I felt relieved. I felt sad. I felt ashamed, and all of it was too much to deal with at once. He placed his hand under my chin and lifted my gaze up toward him. “Are you all right, Vera? Did I hurt you?” he asked.

 

“No, you helped me,” I said. “Thank you.”

 

“I’ve never felt anything like that. I did not know it was like that,” he said.

 

I smiled. I had just taken the virginity of this alien warrior who was fierce and brave, and that was a special moment. But then I remembered that this was not reality. This was a shared moment of escape, and I had to go back to my reality of dealing with Cyro, the murderous leader who called himself my husband.

 

“I should go before I am missed. Cyro has drunkenly been kicking down my door to shout his frustrations at me. I can’t deny him that or he will be angrier,” I said as I placed a soft kiss on his blue scales.

 

He moaned. “I don’t want to separate from you,” he grinned. I understood what he meant as he looked down at his long cock still inside of me.

 

“We have to,” I smiled. Then he slowly slid out of me, slightly tickling me. I moaned and gave a heavy sigh. He felt delicious, and it made me forget my troubles. It made me forget just for a few minutes that I would never see my husband again, or that I did not get to tell him goodbye.

 

Truo lifted me up off the table and walked me back to the bottom of the stairs.

 

“What will we do now?” he asked.

 

“Nothing. Nothing can be done. I am stuck,” I said as I left his sight. I quietly walked up the stone steps, trying not to breathe too hard. I was shaking with fear. If I were caught, it would be possible that someone would know that I had been with another Corillion warrior. Suddenly the stakes were higher. I entered the hallway at the top of the stairs. I heard a loud groan. My eyes grew wide.

 

I quickly ran as light-footed as I could to my bedroom chamber door. I grabbed the empty tray of food that was on the table outside my door just as Cyro came to the top of the stairs.

 

“What are you doing out of bed?” he shouted at me.

 

“I was just putting the tray of food on the table, and the door shut behind me on its own,” I said.

 

“You do not look well. You are sweaty and red in the face. Are you getting worse?” he asked.

 

“It is called a fever. It raises the temperature of the human body and makes me sweat.

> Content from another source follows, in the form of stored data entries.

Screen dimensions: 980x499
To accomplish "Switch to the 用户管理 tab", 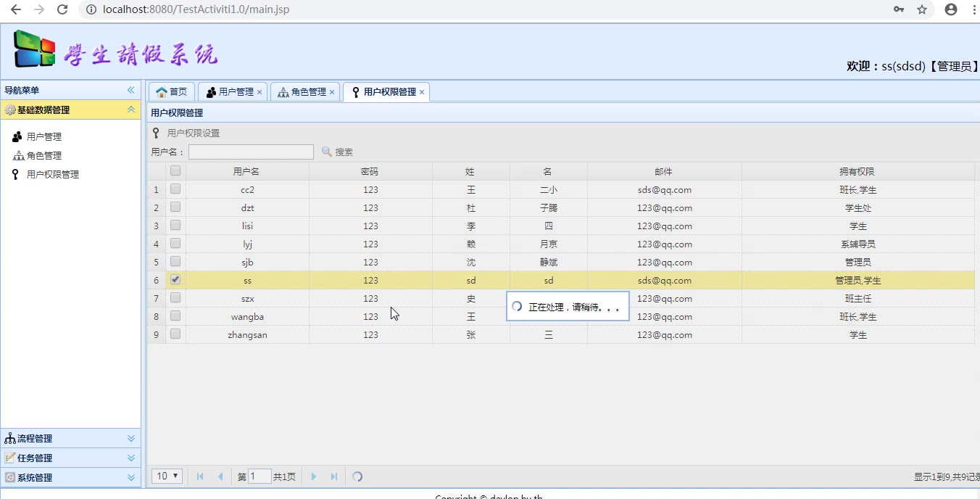I will pos(231,92).
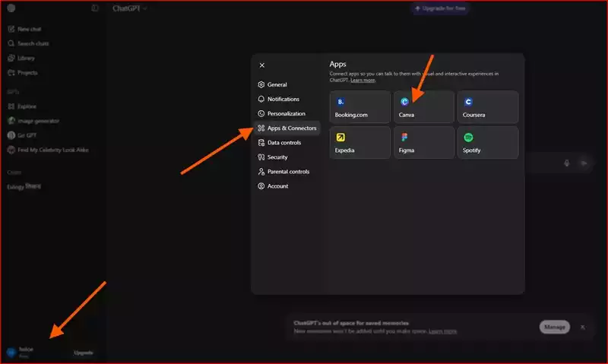Select Security in the settings menu

(277, 157)
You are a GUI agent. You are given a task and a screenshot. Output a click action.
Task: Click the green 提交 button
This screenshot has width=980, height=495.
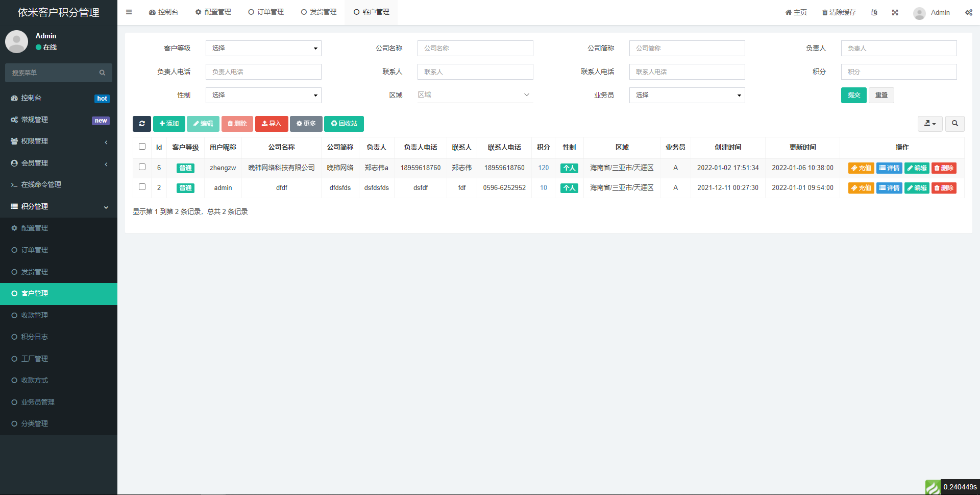pos(853,95)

It is so that the sickness will leave my body through the sweat,” I said to him, realizing that the sexual encounter with Truo had left me a sweaty mess. The fever was a good cover up. Cyro stepped back, scared of the illness that was sweating out of my skin.

 

“Then you must get to bed. Do not be in the hallway if you are contagious. Put the tray down, and I will have someone fetch it for you,” then he turned and left down the stairs that he came up. I sighed in relief and put the tray down and entered my room. I had narrowly escaped and thanked myself for being so quick witted.